[[ Available data, beginning ]]

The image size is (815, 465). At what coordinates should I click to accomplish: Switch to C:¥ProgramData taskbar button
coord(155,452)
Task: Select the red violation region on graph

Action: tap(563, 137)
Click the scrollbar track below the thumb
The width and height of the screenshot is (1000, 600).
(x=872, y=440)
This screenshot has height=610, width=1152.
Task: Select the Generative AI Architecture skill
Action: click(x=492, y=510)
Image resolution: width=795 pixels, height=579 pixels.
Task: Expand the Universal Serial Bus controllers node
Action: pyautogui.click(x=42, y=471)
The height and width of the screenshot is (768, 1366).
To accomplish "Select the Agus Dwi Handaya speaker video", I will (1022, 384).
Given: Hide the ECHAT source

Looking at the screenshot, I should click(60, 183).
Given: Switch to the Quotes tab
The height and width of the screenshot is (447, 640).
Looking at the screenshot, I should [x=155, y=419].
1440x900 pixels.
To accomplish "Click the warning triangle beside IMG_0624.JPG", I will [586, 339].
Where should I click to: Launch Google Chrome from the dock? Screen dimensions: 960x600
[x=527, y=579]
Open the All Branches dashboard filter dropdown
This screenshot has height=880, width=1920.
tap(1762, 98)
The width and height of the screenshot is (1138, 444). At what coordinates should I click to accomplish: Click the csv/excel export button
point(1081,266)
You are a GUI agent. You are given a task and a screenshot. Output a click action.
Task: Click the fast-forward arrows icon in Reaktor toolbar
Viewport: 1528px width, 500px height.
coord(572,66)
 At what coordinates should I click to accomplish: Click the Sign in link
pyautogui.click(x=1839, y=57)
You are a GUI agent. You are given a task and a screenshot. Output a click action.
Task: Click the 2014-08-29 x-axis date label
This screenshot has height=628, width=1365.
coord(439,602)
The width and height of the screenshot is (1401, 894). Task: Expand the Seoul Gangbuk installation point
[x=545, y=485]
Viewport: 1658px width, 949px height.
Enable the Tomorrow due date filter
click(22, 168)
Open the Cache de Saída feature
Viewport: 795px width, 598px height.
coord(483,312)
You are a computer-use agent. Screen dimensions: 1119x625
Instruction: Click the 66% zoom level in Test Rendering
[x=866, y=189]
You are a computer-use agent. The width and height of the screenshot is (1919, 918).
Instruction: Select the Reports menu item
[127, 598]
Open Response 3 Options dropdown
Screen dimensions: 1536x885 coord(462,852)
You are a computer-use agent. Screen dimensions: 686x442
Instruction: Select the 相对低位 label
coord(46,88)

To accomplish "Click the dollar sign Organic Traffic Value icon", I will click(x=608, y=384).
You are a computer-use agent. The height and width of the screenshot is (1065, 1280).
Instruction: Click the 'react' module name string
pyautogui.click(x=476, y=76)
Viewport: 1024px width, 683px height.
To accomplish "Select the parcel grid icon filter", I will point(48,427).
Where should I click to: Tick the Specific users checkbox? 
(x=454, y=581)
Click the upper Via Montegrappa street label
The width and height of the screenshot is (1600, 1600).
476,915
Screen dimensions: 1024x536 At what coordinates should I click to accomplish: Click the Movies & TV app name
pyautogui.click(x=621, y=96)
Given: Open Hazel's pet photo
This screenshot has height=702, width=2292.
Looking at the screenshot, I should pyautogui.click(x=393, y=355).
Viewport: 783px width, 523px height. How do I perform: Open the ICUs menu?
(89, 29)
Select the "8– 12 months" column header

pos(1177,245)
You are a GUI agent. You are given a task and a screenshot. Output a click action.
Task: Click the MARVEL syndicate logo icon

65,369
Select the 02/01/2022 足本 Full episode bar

[[ Available data, end ]]

■ Task requirements
Go through the listing above and reproduce all of it exactly.

■ Response to the task
The image size is (815, 465). At what coordinates should I click to accomplish: Switch to C:¥ProgramData taskbar button
coord(155,452)
Task: Select the red violation region on graph

Action: tap(563, 137)
Click the scrollbar track below the thumb
The width and height of the screenshot is (1000, 600).
(x=872, y=440)
This screenshot has height=610, width=1152.
Task: Select the Generative AI Architecture skill
Action: click(x=492, y=510)
Image resolution: width=795 pixels, height=579 pixels.
Task: Expand the Universal Serial Bus controllers node
Action: pyautogui.click(x=42, y=471)
The height and width of the screenshot is (768, 1366).
To accomplish "Select the Agus Dwi Handaya speaker video", I will (1022, 384).
Given: Hide the ECHAT source

Looking at the screenshot, I should click(60, 183).
Given: Switch to the Quotes tab
The height and width of the screenshot is (447, 640).
Looking at the screenshot, I should [x=155, y=419].
1440x900 pixels.
To accomplish "Click the warning triangle beside IMG_0624.JPG", I will [586, 339].
Where should I click to: Launch Google Chrome from the dock? Screen dimensions: 960x600
[x=527, y=579]
Open the All Branches dashboard filter dropdown
This screenshot has height=880, width=1920.
tap(1762, 98)
The width and height of the screenshot is (1138, 444). At what coordinates should I click to accomplish: Click the csv/excel export button
point(1081,266)
You are a GUI agent. You are given a task and a screenshot. Output a click action.
Task: Click the fast-forward arrows icon in Reaktor toolbar
Viewport: 1528px width, 500px height.
coord(572,66)
 At what coordinates should I click to accomplish: Click the Sign in link
pyautogui.click(x=1839, y=57)
You are a GUI agent. You are given a task and a screenshot. Output a click action.
Task: Click the 2014-08-29 x-axis date label
This screenshot has height=628, width=1365.
coord(439,602)
The width and height of the screenshot is (1401, 894). Task: Expand the Seoul Gangbuk installation point
[x=545, y=485]
Viewport: 1658px width, 949px height.
Enable the Tomorrow due date filter
click(22, 168)
Open the Cache de Saída feature
Viewport: 795px width, 598px height.
coord(483,312)
You are a computer-use agent. Screen dimensions: 1119x625
Instruction: Click the 66% zoom level in Test Rendering
[x=866, y=189]
You are a computer-use agent. The width and height of the screenshot is (1919, 918).
Instruction: Select the Reports menu item
[127, 598]
Open Response 3 Options dropdown
Screen dimensions: 1536x885 coord(462,852)
You are a computer-use agent. Screen dimensions: 686x442
Instruction: Select the 相对低位 label
coord(46,88)

To accomplish "Click the dollar sign Organic Traffic Value icon", I will click(x=608, y=384).
You are a computer-use agent. The height and width of the screenshot is (1065, 1280).
Instruction: Click the 'react' module name string
pyautogui.click(x=476, y=76)
Viewport: 1024px width, 683px height.
To accomplish "Select the parcel grid icon filter", I will point(48,427).
Where should I click to: Tick the Specific users checkbox? 
(x=454, y=581)
Click the upper Via Montegrappa street label
The width and height of the screenshot is (1600, 1600).
476,915
Screen dimensions: 1024x536 At what coordinates should I click to accomplish: Click the Movies & TV app name
pyautogui.click(x=621, y=96)
Given: Open Hazel's pet photo
This screenshot has height=702, width=2292.
Looking at the screenshot, I should pyautogui.click(x=393, y=355).
Viewport: 783px width, 523px height. How do I perform: Open the ICUs menu?
(89, 29)
Select the "8– 12 months" column header

pos(1177,245)
You are a GUI agent. You are given a task and a screenshot. Output a click action.
Task: Click the MARVEL syndicate logo icon

65,369
Select the 02/01/2022 足本 Full episode bar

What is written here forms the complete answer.